This weekend's class will be the last for 2010, which means winter is setting in, the holidays are upon us and soon we'll be seeing snow. It's kind of a bittersweet feeling, but 2011 is coming!!

Wednesday, October 6, 2010

How I Met Your Father

30 Years Ago

I met my husband 34 years ago when I was barely a teenager.  At the age of 14, the young man across the street from my aunt's house came over to where I was babysitting my little cousin and asked to use the hoop on our garage to play a little basketball.  I said yes and innocently wandered down the path of a whirlwind affair of wedding bliss to a man that never ceases to amaze me and amuse me.

I have now, in 2010, been married to him for 30 years.  I constantly shake my head and wonder "where the time has flown".  How could it possibly be that long ago that I marched with my high school band in the 1976 bicentennial parade and saw him on the sidewalk on his 10-speed bike? Or gotten on the back of his motorcycle right after a rainstorm and put my arms around his waist and held on while we sped through town, ruining my brand new shirt with the sprayed on mud kicked up by his motorcycle tires? Or the time he held me in his arms, running with me through the park near the beach, and because of the gravitational pull caused by the momentum of me swinging in his arms, threw me where I landed with a huge thud on the ground?

Unlike lots of writers wearing rose colored glasses, I can assure you it wasn't all fun and games.  There were hard times, money problems, personality issues, differing opinions, dreams that didn't quite meld.  But like all long time marriages, we realized that we were more important than anything else to each other and we would overcome those problems, and we did.

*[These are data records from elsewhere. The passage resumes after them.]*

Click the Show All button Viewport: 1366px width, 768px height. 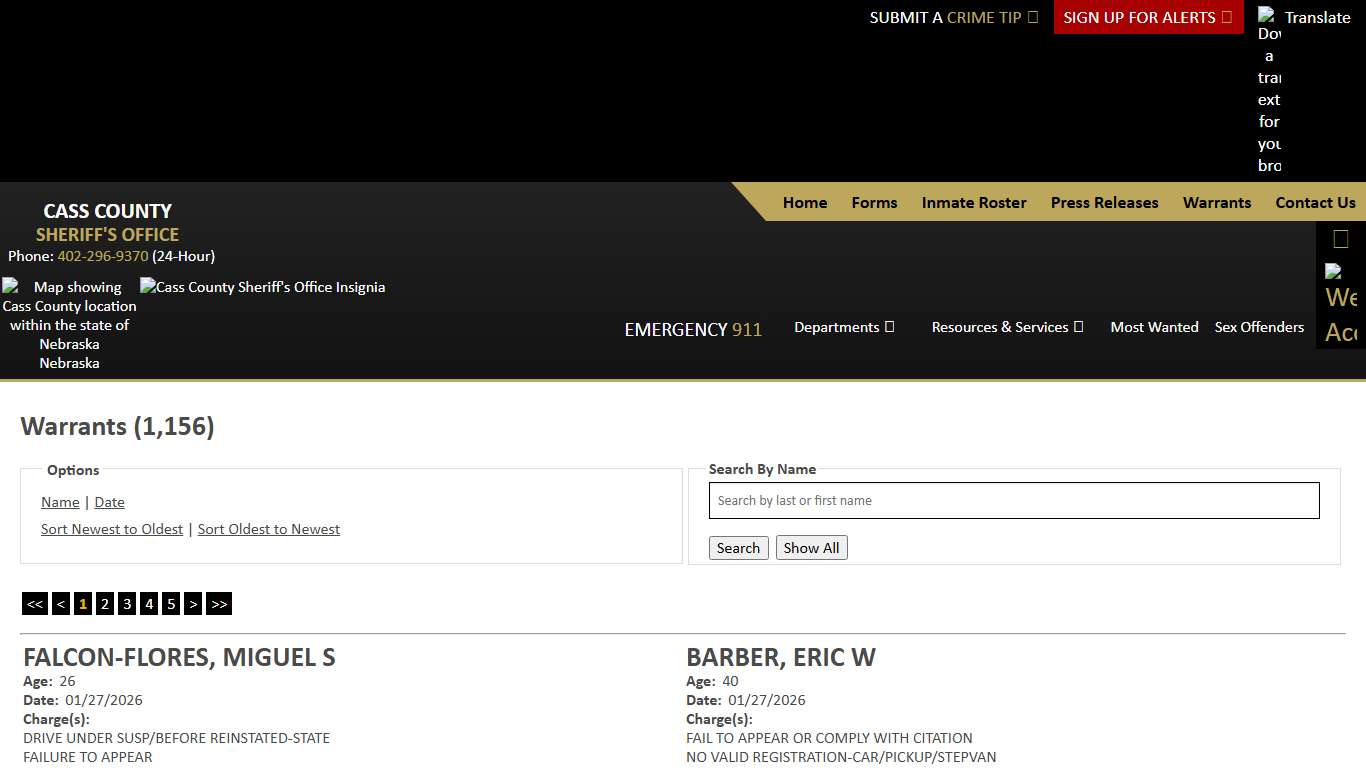(x=811, y=547)
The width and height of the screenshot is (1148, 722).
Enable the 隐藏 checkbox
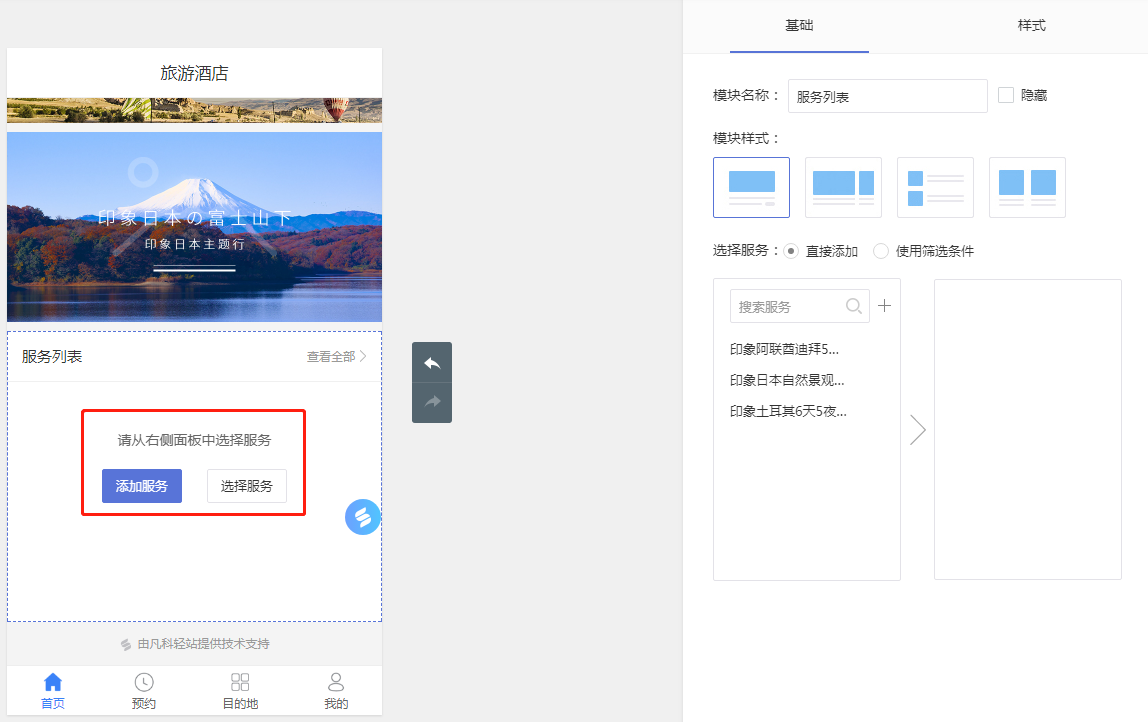(x=1005, y=95)
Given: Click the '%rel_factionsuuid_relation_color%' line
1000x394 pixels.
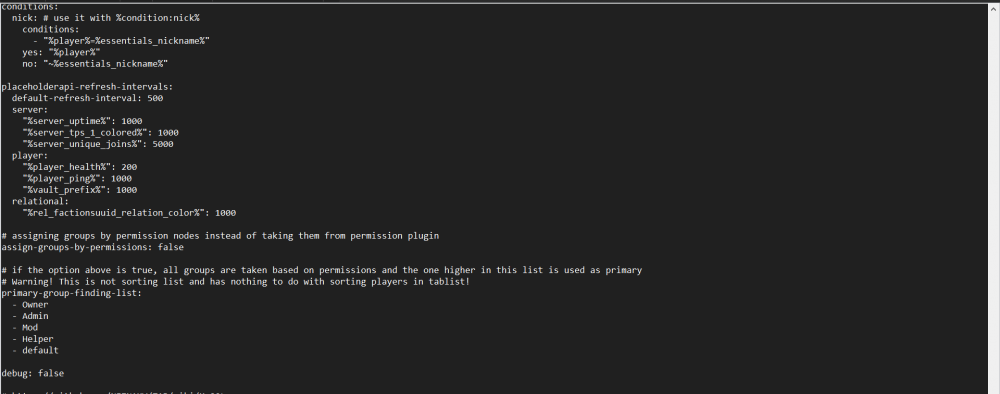Looking at the screenshot, I should (x=129, y=213).
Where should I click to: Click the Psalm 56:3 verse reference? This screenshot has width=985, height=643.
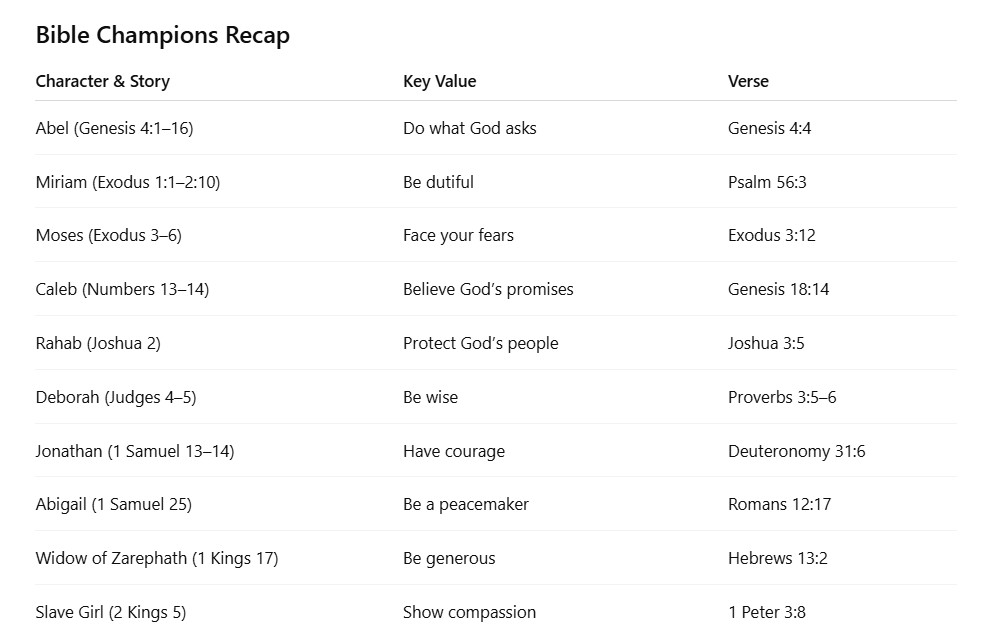coord(767,182)
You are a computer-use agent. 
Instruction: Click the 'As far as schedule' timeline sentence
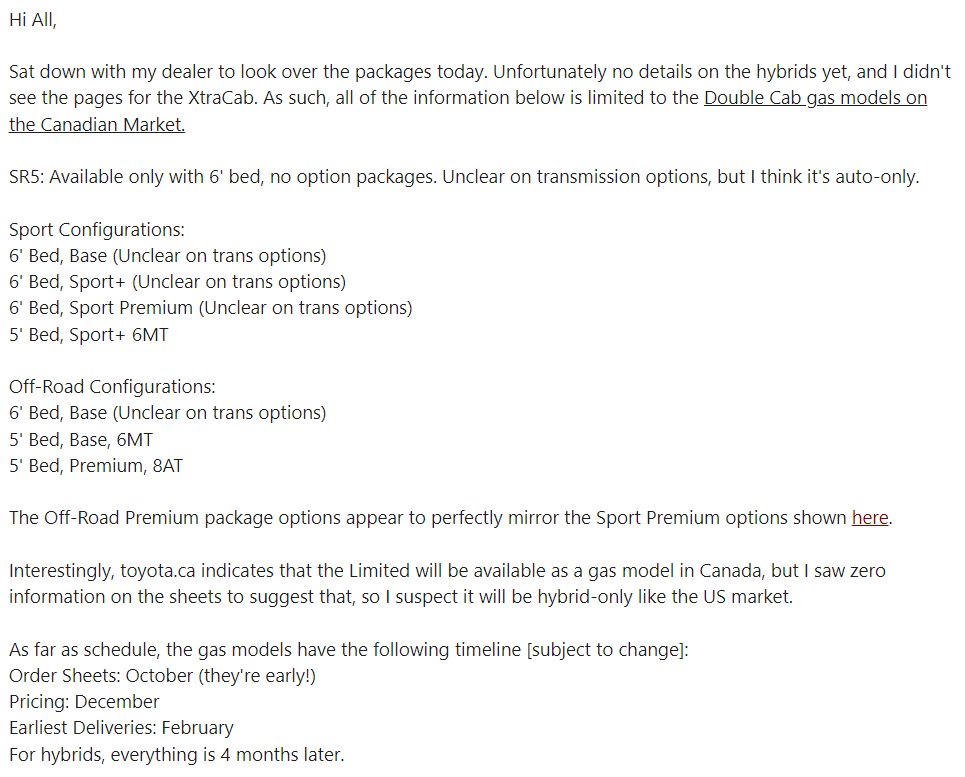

David taught me a lot about having fun,something that I always felt short of in my life. He can have fun doing just about anything.  He taught me a lot about talking --again something I never knew how to do with a house full of brothers who could only discuss one thing: sports. It always amazed me when I would go over to his house and he and his mom and dad would sit for hours after dinner doing nothing but talking.  And then I look around our table, sometimes, and see him and me, and our two teenagers still sitting there talking and realize we are doing the same thing.

We've lived in a lot of different places, traveled to a lot of different places, graduated from college (he in 1985 after 5 years of marriage; me in 2004 after 24 years of marriage), raised lots of children (six of them), lost parents, dealt with health problems, and started a big business. It's been a blast.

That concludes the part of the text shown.